- _やること_
下の文京楽器についての引用文を読んで、次の質問に答えてください。
(a) 文京楽器が創業したのは何年ですか。
(b) ワンバースが文京楽器の支援を始めたのはいつですか。
(c) 堀様が代表取締役社長に就任したのは何年ですか。

- _引用文_
>>
老舗弦楽器専門店「文京楽器」のデジタルマーケティング総合支援。「伝統を守りながら、革新する」──文京楽器が挑んだデジタル化の6年
- 株式会社文京楽器

語り手
株式会社文京楽器
代表取締役社長 堀酉基様
戦略事業課長 窪田陽平様
聞き手
ワンバース株式会社
代表取締役 千葉一生
「すべては、プレイヤーの喜びのために」
1947年創業の老舗弦楽器専門店として、良質な入門用楽器からオールドイタリアンの名器まで、お客様一人ひとりに最適な一挺を提供し続ける文京楽器様。同社は近年、デジタル発信の強化にも注力しています。
ワンバースは、2018年10月よりデジタルマーケティングの戦略立案から実行支援まで一貫してサポート。ダッシュボード設計、Web広告運用、SEOやサイト改善、公式サイト制作、ECサイト構築、LINE公式アカウントの構築・運用まで、支援領域は多岐にわたります。
今回は、代表取締役の堀様と戦略事業課長の窪田様にご登場いただき、6年にわたる取り組みを振り返りながら、成果やご感想を伺いました。
あらためて貴社のサービスについて教えてください。
堀:
文京楽器は、1947年に創業した弦楽器専門店です。バイオリンやチェロを中心に、販売・修理・鑑定といった専門的なサービスを提供しています。初心者の方からプロフェッショナルな演奏家まで、幅広いニーズに応える品揃えを誇り、世界の名器から国産の逸品まで豊富に取り揃えています。店内には熟練の職人が常駐しており、お一人おひとりの演奏スタイルに合わせた丁寧な調整・メンテナンスを行っています。
文京楽器 公式サイト:https://www.bunkyo-gakki.com/

弊社へご依頼いただく以前の課題について教えてください。
堀:
2016年に代表取締役社長に就任し、本格的に経営を引き継ぎました。
創業以来の伝統を守りながら、時代に合ったブランドイメージへの転換が課題でした。
これまでも自社サイトやSNSを活用してきましたが、本格的なデジタル施策にはなかなか踏み出せずにいました。
<<
- _記録データ_
>>
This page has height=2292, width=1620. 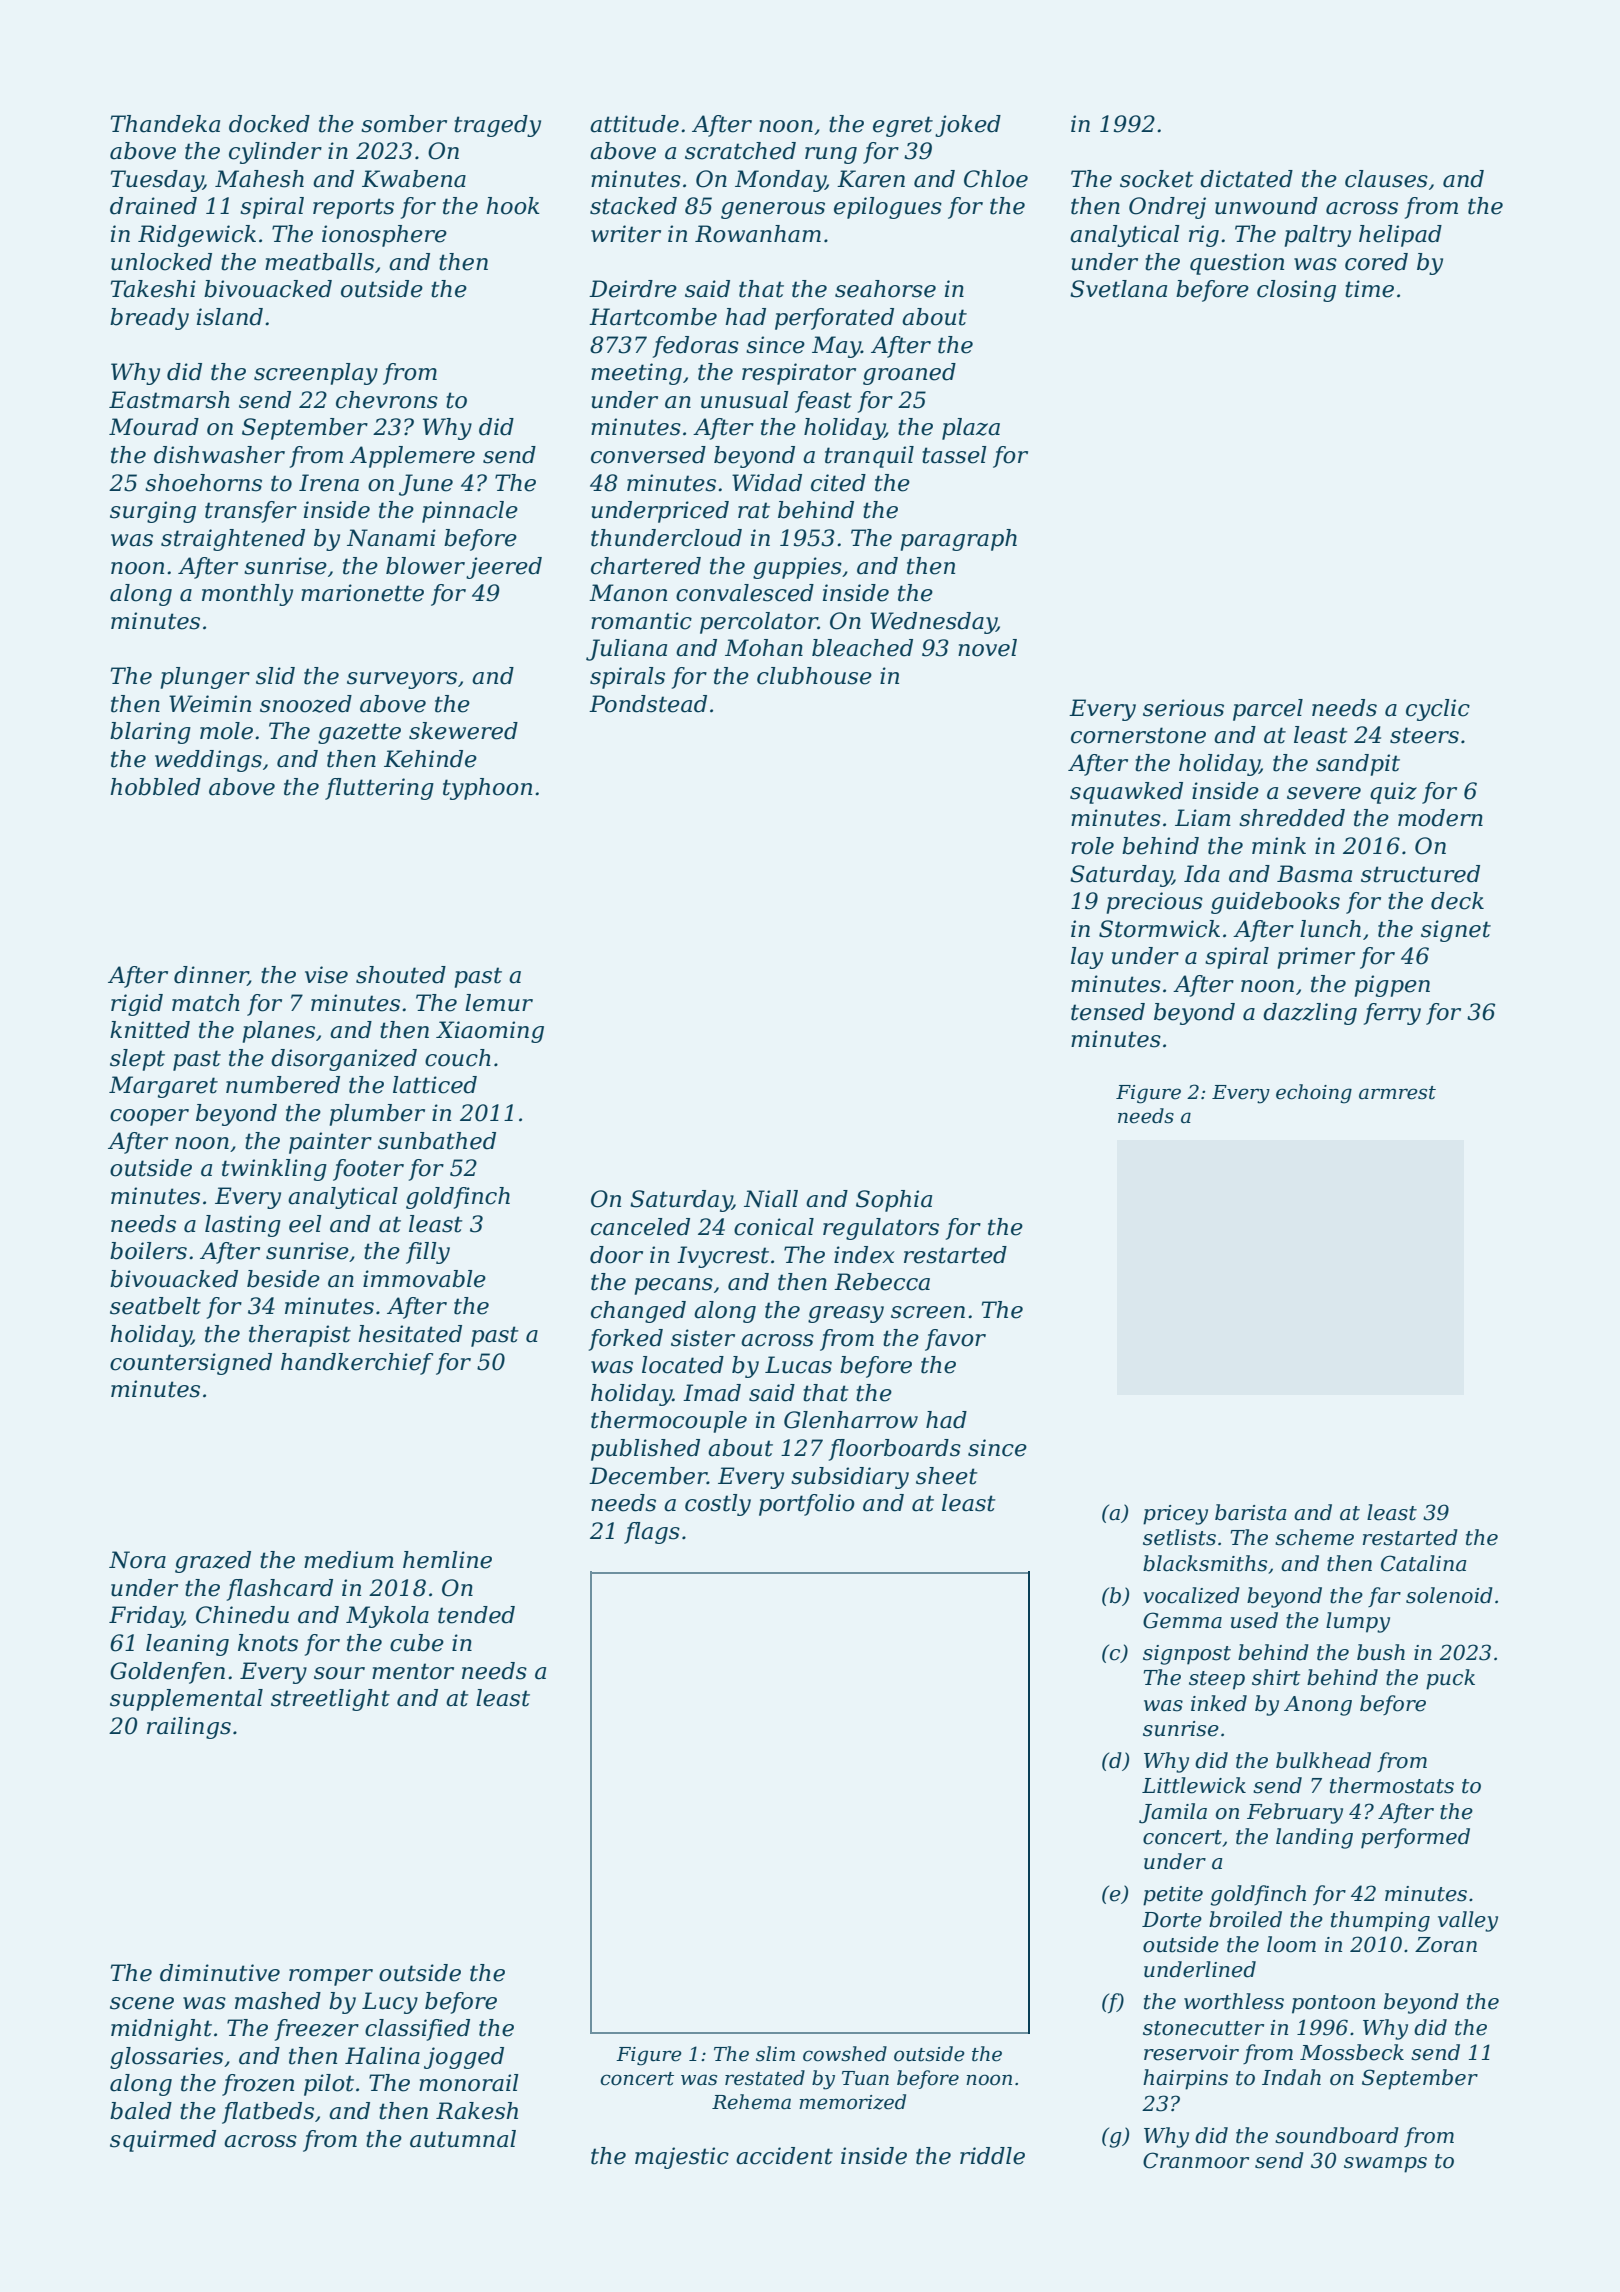 I want to click on autumnal, so click(x=463, y=2139).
<<
- _答え_
(a) 1947年
(b) 2018年10月
(c) 2016年